• _Data for processing_
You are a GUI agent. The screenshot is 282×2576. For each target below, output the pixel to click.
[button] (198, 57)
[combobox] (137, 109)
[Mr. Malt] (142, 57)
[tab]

• _Assignment_
From the data above, give every line again exactly as it appears.

• _Written answer_
You are a GUI agent. The screenshot is 282×2576. For each target below, output the pixel to click.
[button] (198, 57)
[combobox] (137, 109)
[Mr. Malt] (142, 57)
[tab]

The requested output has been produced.